In heart diseases, time only makes a physical injury worse. If starved for oxygen, heart cells die, their places filled not by fresh replacements but by scarring. Burdened with useless tissue, the heart needs to work harder to pump the blood. The overworked heart gets bigger and it can never catch up with its old pace. Despite doctors’ efforts to save them with drugs, catheters, stents and surgery, 5 million Americans currently suffer from heart failure. So cardiologists have started shoring up the dying hearts with stem cells, immature cells that can be coaxed into transforming into many different types. In spite of the encouraging results of the experimental surgeries, noone knows how the treatment works.
How the stem cells renew the tissue or the side-effects, are unkown. There are many experiments done on this issue: 1)mice who -deliberately caused to- suffer heart attack, cured by transmission of bone marrow rich in stem cells. 2)In Gremany, the hearts of 60 patients, who suffered heart diseases, were transmitted bone marrows by catheters; their hearts pumped more blood, strongly. 3)In Pittsburgh University, 100 patients’ hearts pumped more blood after stem cell treatment, without any side-effects. 4)In Equador Republic, 10 patients with were ejected stem cells obtained from the fetus.
In a month, it was absorbed that the exhausted patients were suddenly revived, their hearts started to pump blood in rate %40 higher than before. However, in the experiment of France, 10 patients were treated with the stem cells taken from the leg muscles. The hearts of four of them unexpectedly started beating dangerously off tempo. The rhythm disorder is common in treatments of this source. The possible sources of stem cells are, bone marrows, cells form the front skeletal muscles, the own heart of the patient, and the most controversial- embryos. Although the required scientific datum is not enough, the supporters of this treatment argue the probabilities about the way the stem cells work; the cells don’t have to become muscle to give the heart another chance. they may reinvigorate old cells, act as beacons for growth factors or serve as midwives to the birth of new blood vessels.
In Turkey, approximately half of the deaths are caused by heart-vessel diseases, which is four times the number of deaths caused by cancer.”(2) We know that the heart diseases are urgent issues that need to be taken care of, “for critics, that means the risks outweigh the benefits.

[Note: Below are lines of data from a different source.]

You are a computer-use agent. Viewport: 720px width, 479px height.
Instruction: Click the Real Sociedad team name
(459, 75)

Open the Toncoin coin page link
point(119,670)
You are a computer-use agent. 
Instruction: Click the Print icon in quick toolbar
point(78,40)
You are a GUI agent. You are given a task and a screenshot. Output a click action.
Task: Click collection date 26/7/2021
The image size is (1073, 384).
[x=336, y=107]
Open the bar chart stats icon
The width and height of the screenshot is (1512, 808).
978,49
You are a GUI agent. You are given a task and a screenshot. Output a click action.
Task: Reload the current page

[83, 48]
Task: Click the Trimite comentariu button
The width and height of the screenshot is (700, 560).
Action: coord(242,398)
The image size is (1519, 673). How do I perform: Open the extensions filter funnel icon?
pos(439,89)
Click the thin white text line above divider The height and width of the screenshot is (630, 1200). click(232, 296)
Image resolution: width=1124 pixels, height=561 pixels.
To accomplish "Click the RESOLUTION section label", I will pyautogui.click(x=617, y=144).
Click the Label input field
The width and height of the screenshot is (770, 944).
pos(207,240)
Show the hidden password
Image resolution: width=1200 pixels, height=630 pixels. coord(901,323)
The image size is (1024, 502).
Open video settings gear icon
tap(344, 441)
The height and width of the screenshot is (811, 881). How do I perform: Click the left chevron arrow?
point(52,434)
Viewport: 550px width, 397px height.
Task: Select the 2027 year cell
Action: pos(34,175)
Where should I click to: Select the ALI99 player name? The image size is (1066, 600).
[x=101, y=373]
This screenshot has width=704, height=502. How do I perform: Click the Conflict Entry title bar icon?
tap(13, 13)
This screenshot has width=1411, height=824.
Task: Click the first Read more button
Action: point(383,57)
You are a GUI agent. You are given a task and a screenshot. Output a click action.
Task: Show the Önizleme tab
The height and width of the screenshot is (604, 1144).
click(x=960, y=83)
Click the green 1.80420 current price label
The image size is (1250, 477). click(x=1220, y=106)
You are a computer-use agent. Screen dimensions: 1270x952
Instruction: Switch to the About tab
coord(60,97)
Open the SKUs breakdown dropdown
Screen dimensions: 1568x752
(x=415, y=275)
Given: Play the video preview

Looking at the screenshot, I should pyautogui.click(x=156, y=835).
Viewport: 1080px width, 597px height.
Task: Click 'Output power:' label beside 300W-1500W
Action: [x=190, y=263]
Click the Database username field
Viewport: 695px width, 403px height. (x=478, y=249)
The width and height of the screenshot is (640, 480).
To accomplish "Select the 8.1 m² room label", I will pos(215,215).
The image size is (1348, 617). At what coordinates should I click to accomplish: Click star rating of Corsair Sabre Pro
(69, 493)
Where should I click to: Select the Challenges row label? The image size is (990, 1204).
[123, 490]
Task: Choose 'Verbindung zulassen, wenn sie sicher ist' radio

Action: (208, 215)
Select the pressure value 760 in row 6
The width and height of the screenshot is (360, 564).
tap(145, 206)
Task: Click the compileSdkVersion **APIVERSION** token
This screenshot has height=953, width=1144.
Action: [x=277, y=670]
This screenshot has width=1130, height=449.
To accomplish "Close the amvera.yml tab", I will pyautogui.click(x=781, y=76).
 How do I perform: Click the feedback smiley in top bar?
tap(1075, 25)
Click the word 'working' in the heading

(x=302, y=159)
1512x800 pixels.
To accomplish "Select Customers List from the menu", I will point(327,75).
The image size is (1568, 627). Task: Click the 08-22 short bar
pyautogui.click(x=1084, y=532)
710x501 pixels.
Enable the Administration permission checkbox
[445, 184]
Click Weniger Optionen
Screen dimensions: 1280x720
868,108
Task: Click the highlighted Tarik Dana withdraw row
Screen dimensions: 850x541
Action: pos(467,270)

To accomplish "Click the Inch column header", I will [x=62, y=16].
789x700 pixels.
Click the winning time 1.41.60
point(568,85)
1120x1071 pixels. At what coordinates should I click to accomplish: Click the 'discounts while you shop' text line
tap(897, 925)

The treatment’s supporters counter that the sickest patients will gladly accept those risks rather than face certain death.”(1) One of the risks of this treatment was the arrhythmias caused by the source of the stem cells.
“The Hopkins group was able to minimize arrhythmias dramatically by using gene therapy to replace a key protein, called connexin 43, missing in heart muscle fibers that regrew as a result of the stem cell injections. Connexin 43 makes up the gap junctions between muscle cells, allowing cells to communicate with each other to regularly contract and expand…In the gene therapy experiments, the Hopkins team increased production of connexin 43 by injecting a virus carrying the gene that codes for the gap-junction protein into the cultured cells. The researchers found that the addition of connexin 43 dramatically increased conductivity between cells to normal levels, with only two of nine cultures developing signs of arrhythmia.”(3)
All these strategies, rely on using stem cells from the patients themselves. There’s a flaw with that approach, though: older patients’ stem cells are not as robust and active as younger patients’, but it’s often the older patients who need the treatment the most. Douglas Losordo form St. Elizabeth’s Medical Center, “wants to combine his stem-cell procedure with gene therapy, removing the cells from the bone marrow, modifying them and then putting them back in.”(1)
Scientists suggest that, heart cells grown from embryos could mesh with mature heart tissue and regulate its beat. They might someday replace mechanical pacemakers, meaning stem-cell treatment could benefit not just heart-failure sufferers but also an entirely new category of patients. The thought of this encouraging future of the treatment, makes many doctors, and patients-take heart.